BIS also published a report that outlines the solution design for future platform functionalities, as and when more data become available and methodologies are established. The report addresses how the platform must evolve with the changes in the related standards, technologies, and methodologies over time. Nevertheless, the blueprint could form the basis for supervisors to understand their data gaps and explore with the supervised banks how to collect such data. The premise behind the platform is that insights on climate risks could be drawn initially from existing available data sources. These insights could provide supervisors with an early understanding of which entities could be more exposed to climate-related financial risks and any potential systemic exposure to sectors and geographies.
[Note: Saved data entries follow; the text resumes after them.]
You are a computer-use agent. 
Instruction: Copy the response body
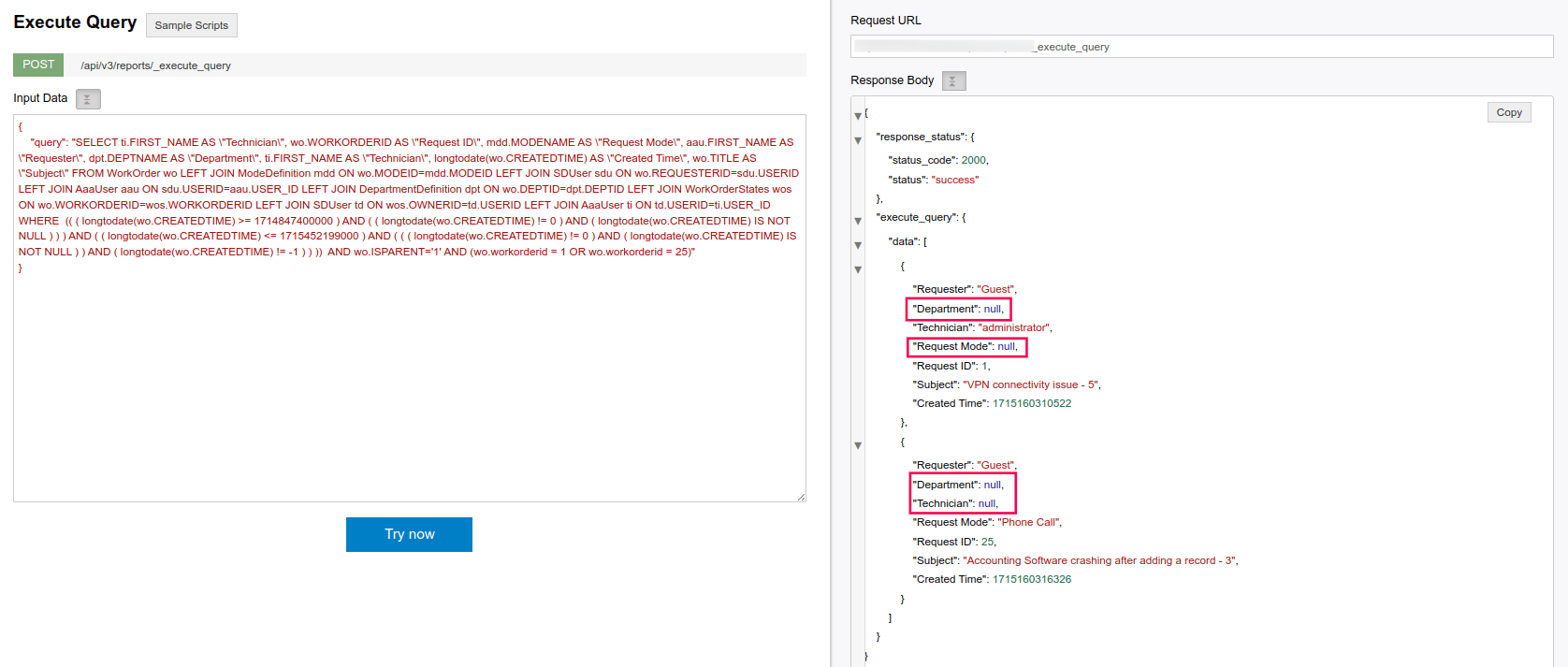coord(1508,112)
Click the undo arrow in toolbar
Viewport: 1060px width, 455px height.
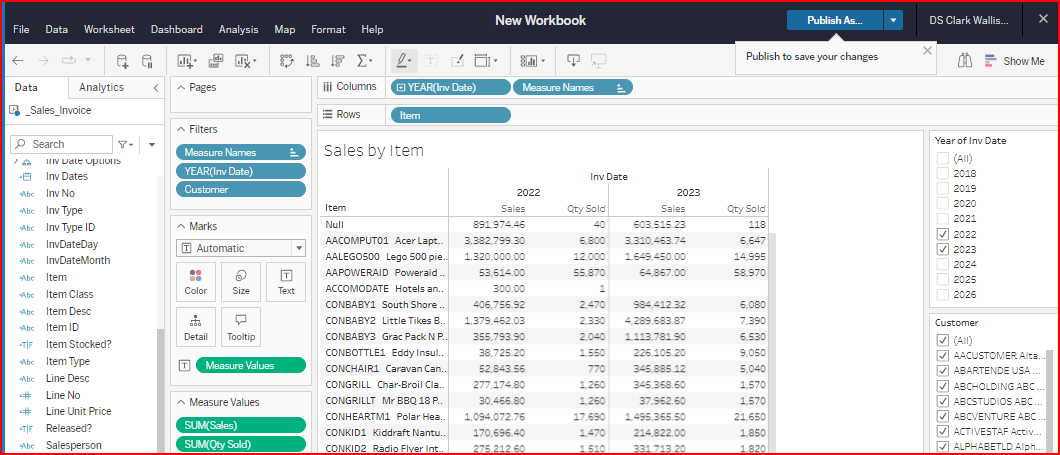(x=18, y=61)
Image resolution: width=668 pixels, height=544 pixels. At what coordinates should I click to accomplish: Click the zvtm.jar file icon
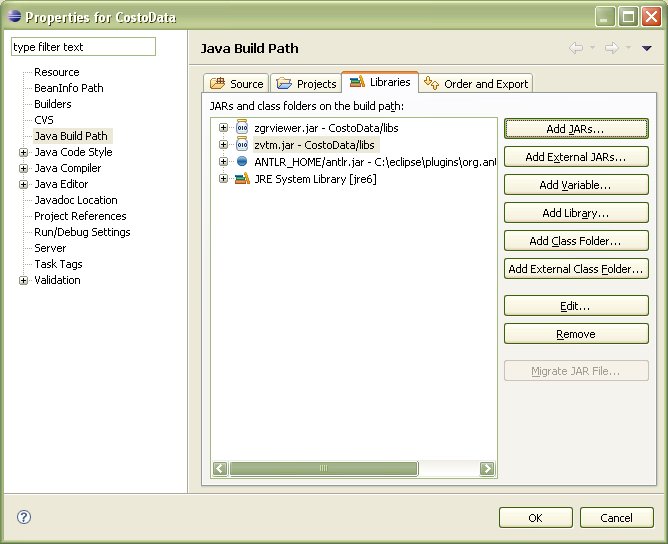242,145
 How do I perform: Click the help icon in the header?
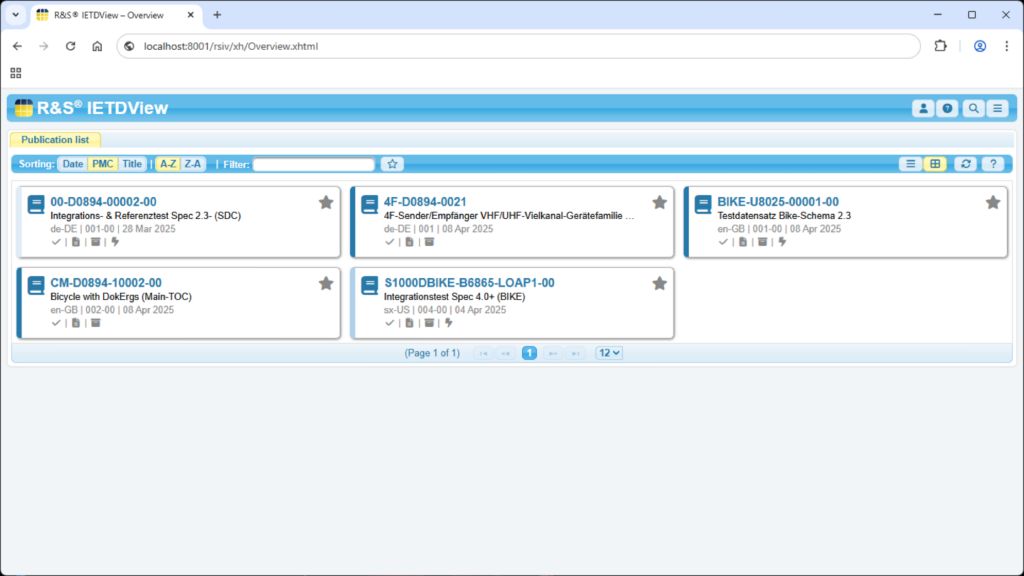[947, 108]
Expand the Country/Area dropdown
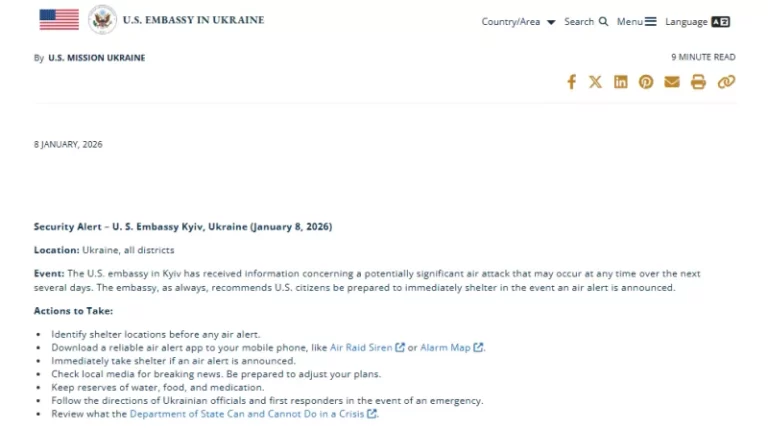 tap(518, 22)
The report explains that the blueprint for climate risk platform is split into five main categories covering transition risks, physical risks, asset and economic data, systemic macro views, and essential user capabilities. The covered transition risk metrics include portfolio sector composition; Scope 1, 2 and 3 financed emissions (absolute and intensity numbers); portfolio, sector, and company alignment with transition pathways; carbon pricing impacts; and assessment of transition plans. Physical risk metrics include hazard exposure, sector sensitivities to physical hazards, adaptive capacity and adaptation plans, insurance coverage, and physical versus transition risk matrix. Essential user capabilities include interactive and explorable map view and benchmark data, standard guidance on weighting multiple data sets, and ability to export data. The climate risk platform prototyped the development of several features, including:

  • banking and financial system-wide and financial institution-level views of financed emissions,

  • consolidation of reported and modeled emissions of entities that are key counterparties to financial institutions

  • mapping the geographical distribution of entities' assets to assess the entities' transition risk exposure arising from changes in carbon pricing policies and exposure to different physical hazards

The platform uses the Ellipse Data and Knowledge Platform (EDKP) as its foundational architecture. The EDKP was developed by the BIS Innovation Hub Singapore Center and the MAS under Project Ellipse. The EDKP enables the integration of structured and unstructured data from various sources and is being loaded with fresh data from over 15 central banks and financial regulators worldwide. Project Viridis will be a module added onto the EDKP and made available to EDKP community members. Thus, the blueprint for the climate risk platform described in the BIS report represents the starting point and can serve as a foundation for ongoing intensive and extensive development. The report notes that collaborating on common solutions that can future-proof the data and analytical capabilities of supervisors is one way of taking small but coordinated steps toward logical science-based goals.